No Brasil, além disso, temos o problema da falta de informação suficiente nos rótulos dos alimentos. O mesmo ocorre em Portugal?

 

Felizmente, ultrapassamos essa situação uma década atrás, altura em que foi publicada uma lei que obriga que todos os alérgenos major constem do rótulo, independentemente da quantidade em que entram na composição do alimento. Aumentou muito a segurança de quem sofre de alergia alimentar, principalmente com anafilaxia. Os rótulos das embalagens trazem informações detalhadas, tendo também atenção para com termos que podem levar a erro. Por exemplo, antes da lei, era frequente que fizessem referência à “caseína”, e não ao “leite”. Mesmo porque, se pensarmos no leite de vaca, ele pode estar presente na composição de produtos tão díspares como chiclete, salsichas, presunto e sucos, entre muitos outros. Temos certeza de que a Associação Brasileira de Alergia e Imunologia (Asbai), sociedade científica dinâmica e interventiva, terá um papel muito importante no sentido de influenciar as autoridades para que uma legislação semelhante seja rapidamente aplicada no Brasil.


Falando um pouco de prática, no Brasil, os não especialistas solicitam a IgE específica com muita frequência e, por conta do resultado, no caso dos alimentos, acabam orientando uma dieta de exclusão sem comprovação clínica. Qual é, no seu entender, o prejuízo disso?

 

Esse é um problema tremendo também em Portugal, que está associado a elevados custos socioeconômicos e ao fato, já comentado, de que muitos alérgicos não estão recebendo serviços prestados por especialistas, o que igualmente leva a erros diagnósticos. Como em qualquer quadro dessa natureza, a história clínica é o elemento essencial para diagnosticar de forma correta a alergia alimentar. Os exames podem estar muito alterados e não existir nenhuma manifestação clínica (falso-positivos), assim como podem estar normais e haver um quadro grave de anafilaxia (falso-negativos). Daí a importância de o alergista avaliar clinicamente os casos suspeitos e só depois recorrer a exames complementares, que podem ir dos testes cutâneos, passando por análises sanguíneas e endoscopias, até as provas de provocação alimentar.

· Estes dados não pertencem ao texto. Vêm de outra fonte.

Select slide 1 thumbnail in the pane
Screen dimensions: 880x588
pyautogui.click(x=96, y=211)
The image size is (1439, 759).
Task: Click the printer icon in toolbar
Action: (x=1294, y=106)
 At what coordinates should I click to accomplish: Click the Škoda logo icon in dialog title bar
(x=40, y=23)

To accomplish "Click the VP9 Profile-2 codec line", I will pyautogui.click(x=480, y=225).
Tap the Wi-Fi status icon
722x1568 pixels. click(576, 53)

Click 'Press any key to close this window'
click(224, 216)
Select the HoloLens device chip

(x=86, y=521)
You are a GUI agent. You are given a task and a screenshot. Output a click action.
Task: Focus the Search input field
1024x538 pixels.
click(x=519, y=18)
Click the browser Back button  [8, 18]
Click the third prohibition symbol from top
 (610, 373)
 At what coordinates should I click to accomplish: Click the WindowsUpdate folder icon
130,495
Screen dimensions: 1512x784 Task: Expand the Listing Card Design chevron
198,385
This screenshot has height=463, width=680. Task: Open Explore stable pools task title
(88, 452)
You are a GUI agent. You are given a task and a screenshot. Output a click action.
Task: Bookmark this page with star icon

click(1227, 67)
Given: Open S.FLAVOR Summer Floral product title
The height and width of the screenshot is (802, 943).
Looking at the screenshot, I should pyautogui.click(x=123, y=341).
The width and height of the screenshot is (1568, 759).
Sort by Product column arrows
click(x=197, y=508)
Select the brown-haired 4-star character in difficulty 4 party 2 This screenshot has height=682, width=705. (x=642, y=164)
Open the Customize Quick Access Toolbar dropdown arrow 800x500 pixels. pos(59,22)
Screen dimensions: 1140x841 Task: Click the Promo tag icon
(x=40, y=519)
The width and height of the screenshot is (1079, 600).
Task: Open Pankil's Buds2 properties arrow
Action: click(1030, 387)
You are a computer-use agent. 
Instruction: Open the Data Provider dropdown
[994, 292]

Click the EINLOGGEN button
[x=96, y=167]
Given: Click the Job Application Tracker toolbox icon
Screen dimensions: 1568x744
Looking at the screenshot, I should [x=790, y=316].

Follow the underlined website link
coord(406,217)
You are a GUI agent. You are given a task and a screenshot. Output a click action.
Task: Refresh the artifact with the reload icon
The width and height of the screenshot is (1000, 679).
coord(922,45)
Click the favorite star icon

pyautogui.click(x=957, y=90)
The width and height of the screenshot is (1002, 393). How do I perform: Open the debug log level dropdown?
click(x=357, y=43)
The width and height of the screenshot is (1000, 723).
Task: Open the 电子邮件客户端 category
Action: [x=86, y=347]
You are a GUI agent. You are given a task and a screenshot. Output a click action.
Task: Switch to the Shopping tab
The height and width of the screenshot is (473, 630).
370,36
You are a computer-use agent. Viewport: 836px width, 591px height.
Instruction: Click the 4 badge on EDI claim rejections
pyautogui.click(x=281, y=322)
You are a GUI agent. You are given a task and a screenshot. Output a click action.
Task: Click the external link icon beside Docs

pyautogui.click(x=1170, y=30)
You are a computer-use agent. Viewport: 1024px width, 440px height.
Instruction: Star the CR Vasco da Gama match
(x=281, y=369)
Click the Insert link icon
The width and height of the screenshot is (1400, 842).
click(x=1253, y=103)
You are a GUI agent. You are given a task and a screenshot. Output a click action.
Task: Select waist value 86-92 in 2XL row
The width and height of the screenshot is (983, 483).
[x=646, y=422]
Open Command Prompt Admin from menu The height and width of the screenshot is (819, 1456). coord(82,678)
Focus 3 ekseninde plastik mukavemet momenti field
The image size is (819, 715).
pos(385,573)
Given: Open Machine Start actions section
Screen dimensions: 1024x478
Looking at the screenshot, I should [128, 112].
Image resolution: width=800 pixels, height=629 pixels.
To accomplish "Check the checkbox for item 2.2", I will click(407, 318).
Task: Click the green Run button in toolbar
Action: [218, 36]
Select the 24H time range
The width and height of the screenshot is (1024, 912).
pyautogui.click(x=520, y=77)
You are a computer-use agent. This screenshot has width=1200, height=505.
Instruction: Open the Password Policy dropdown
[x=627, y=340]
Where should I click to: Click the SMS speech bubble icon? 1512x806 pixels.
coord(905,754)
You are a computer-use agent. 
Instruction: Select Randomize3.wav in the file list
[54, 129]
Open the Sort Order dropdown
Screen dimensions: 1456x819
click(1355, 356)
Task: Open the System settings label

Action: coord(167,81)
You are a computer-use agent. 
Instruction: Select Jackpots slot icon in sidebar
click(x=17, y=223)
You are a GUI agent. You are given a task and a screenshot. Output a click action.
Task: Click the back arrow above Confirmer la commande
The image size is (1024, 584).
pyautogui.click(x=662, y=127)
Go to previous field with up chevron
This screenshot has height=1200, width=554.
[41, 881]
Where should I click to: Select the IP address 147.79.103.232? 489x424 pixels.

Apesar de nossos progressos no esclarecimento da anafilaxia ao público, não temos acesso à caneta de adrenalina no Brasil. Como o senhor vê essa situação?

 

Quem sofre dessas alergias precisa ser prontamente acompanhado por alergistas, algo, de fato, indiscutível. Mas, da mesma maneira, no programa de abordagem da doença, o acesso à caneta de adrenalina deve ser facilmente garantido. Em Portugal, é possível adquirir o dispositivo nas farmácias, em duas dosagens, e há uma coparticipação governamental de 50%. Por vezes, ocorrem problemas de estoque, mas tudo fazemos para que o medicamento esteja sempre ao alcance desses pacientes. Sei que, no Brasil, a Asbai tem despendido esforços para que a caneta de adrenalina esteja disponível no mercado farmacêutico. Mas considero que alcançar esse objetivo deva ser uma prioridade entre as prioridades. A colaboração entre os nossos países, sobretudo entre alergistas e suas sociedades científicas, pode ter influências mútuas em benefício das pessoas com doenças alérgicas – que, frequentemente, sofrem mesmo muito.


Entrevista concedida à Dra. Barbara Gonçalves da Silva, consultora médica do Fleury.